# Rautavaara Symphonies



## Durendal (Oct 24, 2018)

I recently listened to Rautavaara's entire symphony cycle. I find his music highly intriguing in general.

Symphony 1: Solid. Got me hooked.
Symphony 2: A slight letdown. Kind of plodding.
Symphony 3: Better than 2.
Symphony 4: A tuneless, atonal mess. Didn't like it at all.
Symphony 5: A huge improvement over 4. Epic.
Symphony 6: The most interesting one for me. I liked the electronic elements.
Symphony 7: Another epic work, but perhaps a bit anachronistic?
Symphony 8: Felt like a direct sequel to 7 as it's pretty much in the same style.

Your thoughts?


----------



## Kiki (Aug 15, 2018)

I'm hooked on Nos. 6 and 7. Also found his "Angels and Visitations" and "Angel of Dusk" fascinating.


----------



## MusicSybarite (Aug 17, 2017)

Durendal said:


> I recently listened to Rautavaara's entire symphony cycle. I find his music highly intriguing in general.
> 
> Symphony 1: Solid. Got me hooked.
> Symphony 2: A slight letdown. Kind of plodding.
> ...


I kind of share your views. No. 2 is disappointing, No. 4 is better than I had thought of initially. The most interesting ones, in my opinion, are Nos. 3, 5, 7 and 8. The latter has an epic and transcendent feel to it that is just compelling.


----------



## Tero (Jun 2, 2012)

I played them on Youtube and never really got excited. His works I like are in the "other" category.


----------



## Skilmarilion (Apr 6, 2013)

Durendal said:


> Symphony 7: Another epic work, but perhaps a bit anachronistic?


Anachronistic? Maybe, although I just listened to the opening again and I'm not sure what other period that could've belonged to. The slow movement has become possibly his most famous piece of music, and probably rightly so. 

It's been a while since I've played these, but I mostly enjoyed the 1st, 3rd, and 8th. The one-movement 5th is an interesting one that I've been meaning to go back to again.

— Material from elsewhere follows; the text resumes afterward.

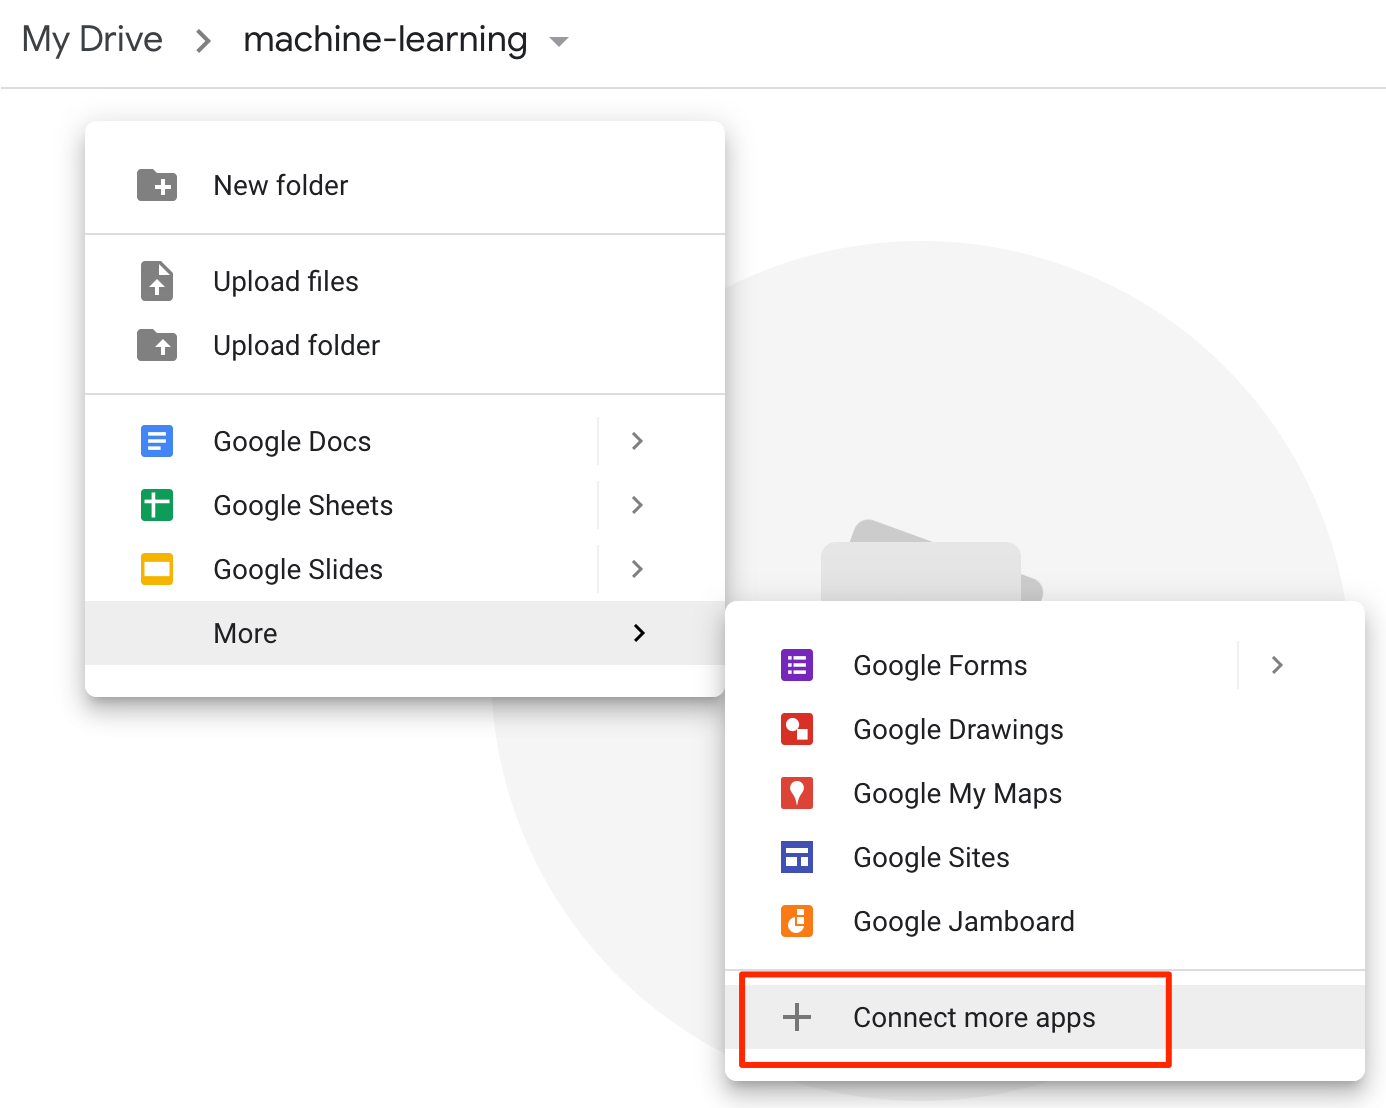The image size is (1386, 1108).
Task: Click the Upload folder icon
Action: tap(157, 345)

Some favourites of this other work: Piano Concerto No. 1, Violin Concerto, Cello Concerto No. 2, Vigilia, Cantus


----------



## Avey (Mar 5, 2013)

Skilmarilion said:


> Anachronistic? Maybe, although I just listened to the opening again and I'm not sure what other period that could've belonged to. The slow movement has become possibly his most famous piece of music, and probably rightly so.


...and it *must* be! Angel of Light, god willing. Could another piece feel more feverishly skyward or ethereal.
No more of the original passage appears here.